Health Canada has announced the launch of its formal review of the Cannabis Act today.
The review will be led by Morris Rosenberg, a lawyer and long-time public servant who has served as a former Deputy Minister of Health, Deputy Minister of Justice and Deputy Attorney General, and as Deputy Minister of Foreign Affairs.
Four other members of an expert panel will be announced in the coming weeks.
As expected, the review will focus primarily on the impact of legalization on young persons, on Indigenous communities, and the impact of growing cannabis at home. The Cannabis Act has a mandated review written into the Act itself to look at these three key points of concern.
“I am honoured to be leading the Expert Panel in conducting a thorough, independent review of the Cannabis Act,” said Rosenberg. “I look forward to hearing the perspectives of the public, stakeholders, and First Nations, Inuit and Métis peoples through the online engagement process underway.”
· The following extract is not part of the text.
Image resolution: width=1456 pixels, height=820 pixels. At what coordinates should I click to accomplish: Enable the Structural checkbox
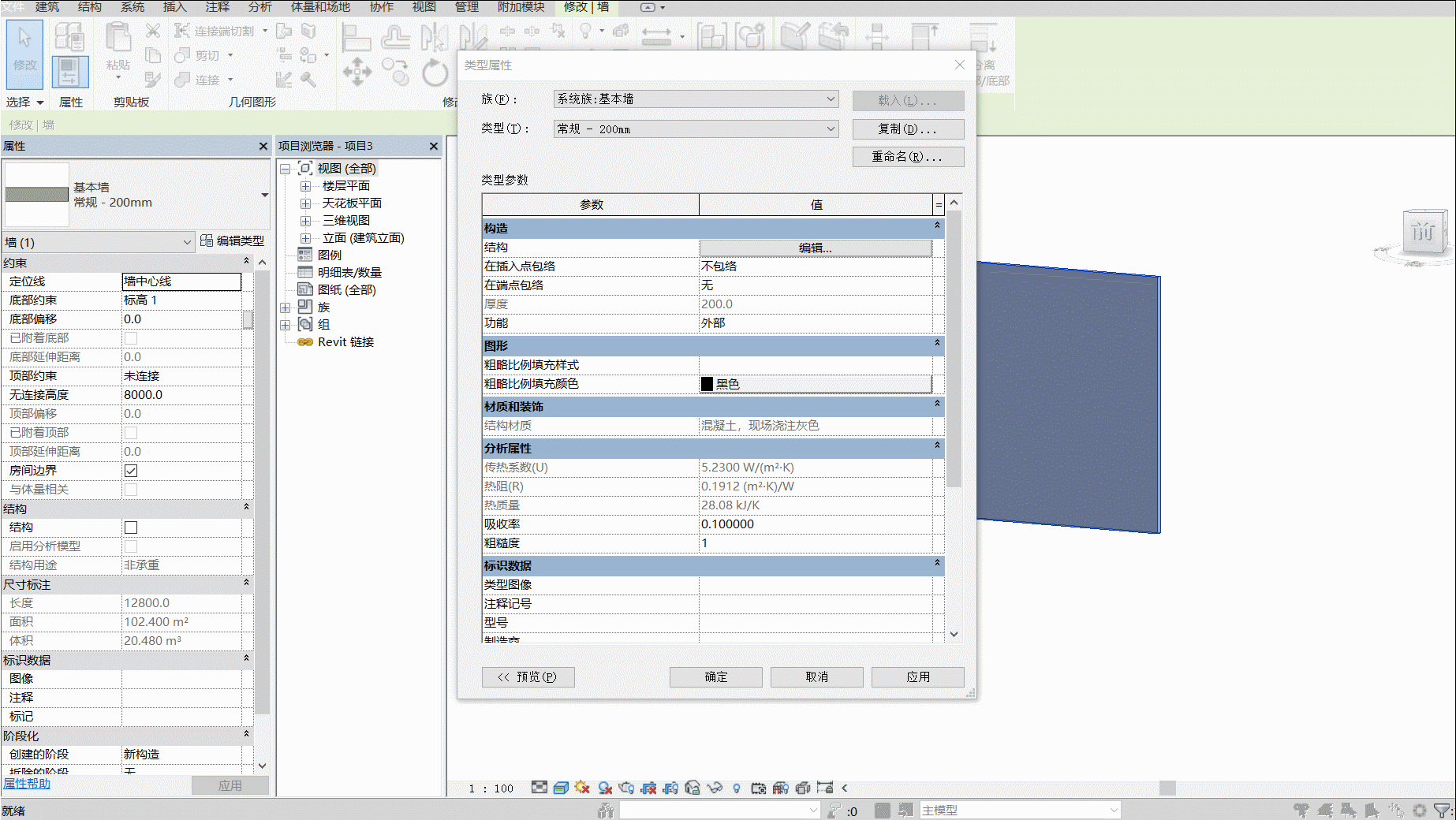tap(131, 527)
The review will also expand its focus to look at the economic, social, and environmental aspects of the Cannabis Act, the progress of providing adults with access to legal cannabis, the success in removing criminal activity from the market, the impact of legalization on access to cannabis for medical purposes and, more specifically, whether all aspects of the current medical cannabis framework are, or will still be, needed in the future to ensure access for those who use cannabis for medical purposes.
The expert panel will engage with various stakeholders over the coming months and Canadians can engage directly online through November 21, 2022, to be launched today. Also, there will be additional consultations for First Nations, Inuit, and Métis people to see how Health Canada has fared with respect to engagement with those groups.
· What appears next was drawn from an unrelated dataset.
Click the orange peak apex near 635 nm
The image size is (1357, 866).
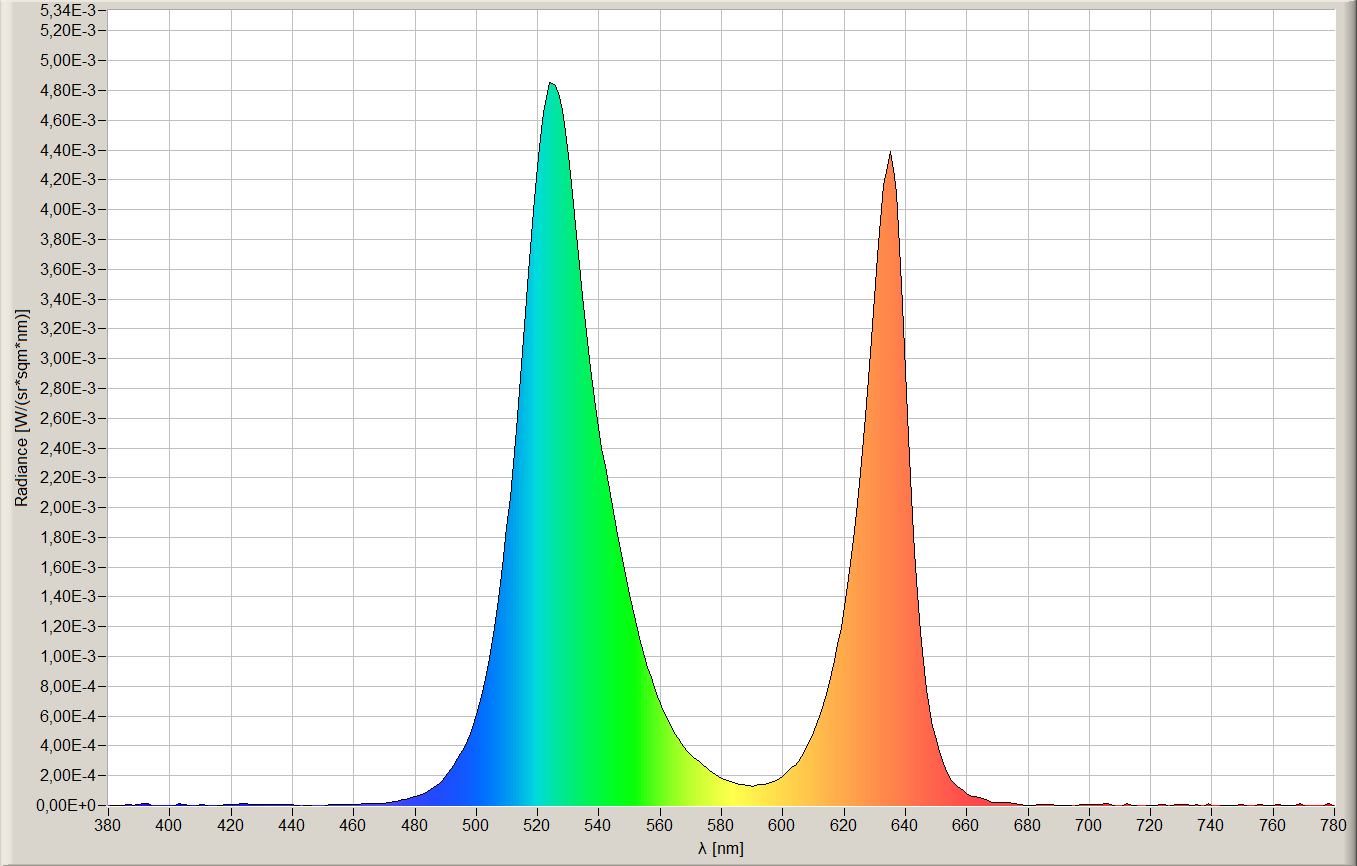click(x=889, y=155)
Health Canada has released their report on Cannabis legalization and regulation in Canada and the online survey. They have also released a separate report looking at the impact of legalization on First Nations, Inuit, and Métis communities.
The Summary from engagement with First Nations, Inuit and Métis Peoples: The Cannabis Act and its impacts looks at issues related to public health as well as jurisdictional authorities as it relates to cannabis, legalization, and these various communities. Issues of jurisdiction around how cannabis can be managed in First Nations communities is an ongoing and evolving issue in Canada, with conflicting legal interpretations.
The review is nearly a year behind schedule. Health Minister Jean-Yves Duclos and Addictions Minister Carolyn Bennett must present a report to the House of Commons and Senate within 18 months of the launch of the review.